YouTube Wants Users’ Real Names Displayed On Comments, Uploads

Reading comments on YouTube has always been an “at your own risk” sort of endeavor. Due to user anonymity, it’s practically impossible to find a video not beset upon by angry conspiracy theorists and grammar-challenged, sexist, racist, or homophobic trolls. The site’s commenters are so bad they have inspired a mocking blog and even specialized filtering software.

But now the site has begun strongly encouraging commenters to use their real names when, say, dissecting the artistic merits of Carly Rae Jepson’s delightful new collaboration with Owl City.
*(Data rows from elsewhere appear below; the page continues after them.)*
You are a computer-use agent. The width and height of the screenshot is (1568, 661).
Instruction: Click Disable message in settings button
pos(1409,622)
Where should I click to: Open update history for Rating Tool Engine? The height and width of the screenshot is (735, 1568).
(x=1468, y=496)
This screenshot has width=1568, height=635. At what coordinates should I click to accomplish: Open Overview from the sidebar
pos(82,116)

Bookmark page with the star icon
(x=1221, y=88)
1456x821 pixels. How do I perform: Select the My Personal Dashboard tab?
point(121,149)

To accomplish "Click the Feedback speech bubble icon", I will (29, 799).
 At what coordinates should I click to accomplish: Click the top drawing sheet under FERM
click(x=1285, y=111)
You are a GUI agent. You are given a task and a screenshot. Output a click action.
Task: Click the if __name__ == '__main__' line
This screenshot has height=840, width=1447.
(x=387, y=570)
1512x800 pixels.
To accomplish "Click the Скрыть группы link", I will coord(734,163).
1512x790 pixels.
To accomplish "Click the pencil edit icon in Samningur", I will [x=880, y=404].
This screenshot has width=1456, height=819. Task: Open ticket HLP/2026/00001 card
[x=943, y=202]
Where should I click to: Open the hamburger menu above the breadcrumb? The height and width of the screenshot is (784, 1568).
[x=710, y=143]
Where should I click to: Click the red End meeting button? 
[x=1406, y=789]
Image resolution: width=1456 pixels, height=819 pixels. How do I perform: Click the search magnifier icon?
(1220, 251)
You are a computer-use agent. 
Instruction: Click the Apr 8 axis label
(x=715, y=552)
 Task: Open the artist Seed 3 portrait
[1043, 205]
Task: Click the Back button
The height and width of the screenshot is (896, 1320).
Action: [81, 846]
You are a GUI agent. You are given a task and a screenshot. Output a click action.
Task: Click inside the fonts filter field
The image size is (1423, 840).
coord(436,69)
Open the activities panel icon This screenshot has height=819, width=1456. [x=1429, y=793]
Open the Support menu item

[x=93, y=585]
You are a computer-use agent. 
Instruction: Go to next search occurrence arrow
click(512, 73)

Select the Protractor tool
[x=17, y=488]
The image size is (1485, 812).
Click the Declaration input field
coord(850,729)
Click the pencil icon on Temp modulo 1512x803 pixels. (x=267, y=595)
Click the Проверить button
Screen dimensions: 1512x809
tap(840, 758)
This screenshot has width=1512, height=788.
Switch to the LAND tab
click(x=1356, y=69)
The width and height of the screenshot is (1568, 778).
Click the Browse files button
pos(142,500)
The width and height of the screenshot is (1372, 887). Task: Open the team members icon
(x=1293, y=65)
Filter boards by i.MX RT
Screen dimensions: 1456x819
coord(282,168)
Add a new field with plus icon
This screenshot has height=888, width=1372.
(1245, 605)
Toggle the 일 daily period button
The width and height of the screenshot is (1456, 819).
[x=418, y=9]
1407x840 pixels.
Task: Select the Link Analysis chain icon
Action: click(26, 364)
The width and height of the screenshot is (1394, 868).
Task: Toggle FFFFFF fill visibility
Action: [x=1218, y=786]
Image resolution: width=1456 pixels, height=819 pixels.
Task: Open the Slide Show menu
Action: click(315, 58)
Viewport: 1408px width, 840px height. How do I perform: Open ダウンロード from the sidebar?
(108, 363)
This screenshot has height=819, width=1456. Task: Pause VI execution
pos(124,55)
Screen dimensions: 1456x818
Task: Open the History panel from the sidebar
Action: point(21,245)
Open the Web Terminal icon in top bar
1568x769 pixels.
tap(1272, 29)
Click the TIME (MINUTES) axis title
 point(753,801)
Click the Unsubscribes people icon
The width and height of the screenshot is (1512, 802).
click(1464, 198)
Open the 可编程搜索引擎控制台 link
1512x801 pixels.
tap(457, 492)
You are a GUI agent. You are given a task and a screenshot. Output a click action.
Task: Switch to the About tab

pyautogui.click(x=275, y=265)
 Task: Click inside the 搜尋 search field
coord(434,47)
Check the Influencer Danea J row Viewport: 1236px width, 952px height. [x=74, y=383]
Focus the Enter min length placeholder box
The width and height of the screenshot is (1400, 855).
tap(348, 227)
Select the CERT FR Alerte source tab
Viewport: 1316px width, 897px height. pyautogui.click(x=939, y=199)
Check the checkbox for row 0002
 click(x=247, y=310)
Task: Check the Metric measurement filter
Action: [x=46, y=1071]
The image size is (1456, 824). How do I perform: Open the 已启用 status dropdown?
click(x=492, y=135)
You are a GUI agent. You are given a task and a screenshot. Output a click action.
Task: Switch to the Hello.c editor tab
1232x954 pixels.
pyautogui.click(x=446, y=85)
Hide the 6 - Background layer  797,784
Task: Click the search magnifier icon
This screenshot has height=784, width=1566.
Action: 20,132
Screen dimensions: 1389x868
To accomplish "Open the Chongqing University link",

According to YouTube’s blog, the policy change, first instituted on June 29, now allows users the option of using their Google+ profile, or their real name, in order to “give you more options for how your videos are seen and discovered on YouTube” while acknowledging that “using your full name isn’t for everyone.”

Anyone entering a new comment is confronted by a pop up box with their current username, as well as a side-by-side comparison with what it would look like their Google+ name was displayed instead. Users who stubbornly insist on maintaining a YouTube handle are directed to a second dialogue box that asks them to explain why. Six options include, “My channel is for a show or character,” “My channel is for personal use but I cannot use my real name” and for the overwhelmed or dubious, “I’m not sure, I’ll decide later.”

A YouTube official was quoted by Beta Beat as saying, “Note that it is not only for commenting – YouTube users with existing Google+ profiles see this option when they comment or upload a video.”

This is not Google’s first attempt to battle the anonymity issue. The YouTube parent company fought an ultimately unsuccessful battle last year to prohibit pseudonyms on Google+ profiles. In the face of protests from such groups as the Electronic Frontier Foundation, Google backed down.

YouTube’s new move is presumably part of the “improvements to the comment system” hinted at during a QA session with YouTube’s head of product Dror Shimshowitz at the Google I/O conference in June, and reported by Wired.

Either way, the fight over Internet posting is far from over. A recent New York Senate bill, introduced by Senator Thomas F. O’Mara, would strive to put a stop to all anonymous commenting. The bill, S6779, would make any anonymous online post subject to removal if not connected to a verifiable legal name, IP address and home address.

From the bill:

“Anonymous postings on the internet not only can harm the persons or businesses being directly victimized, but they also hurt the public in general. When anonymous posters hide behind the internet to facilitate a crime (such as Harassment) or as a vehicle for defamation, innocent men, women and children are openly victimized, and the public is intentionally mislead.”

The challenge going forward will be for sites like YouTube to find a balance between protecting free speech, while preventing cyberbullying of the Rebecca Black video variety. In perhaps one of the most memorable examples of large-scale viral vitriol in recent memory, the middle school sensation’s video included comments hoping she would just “cut [herself] and die.”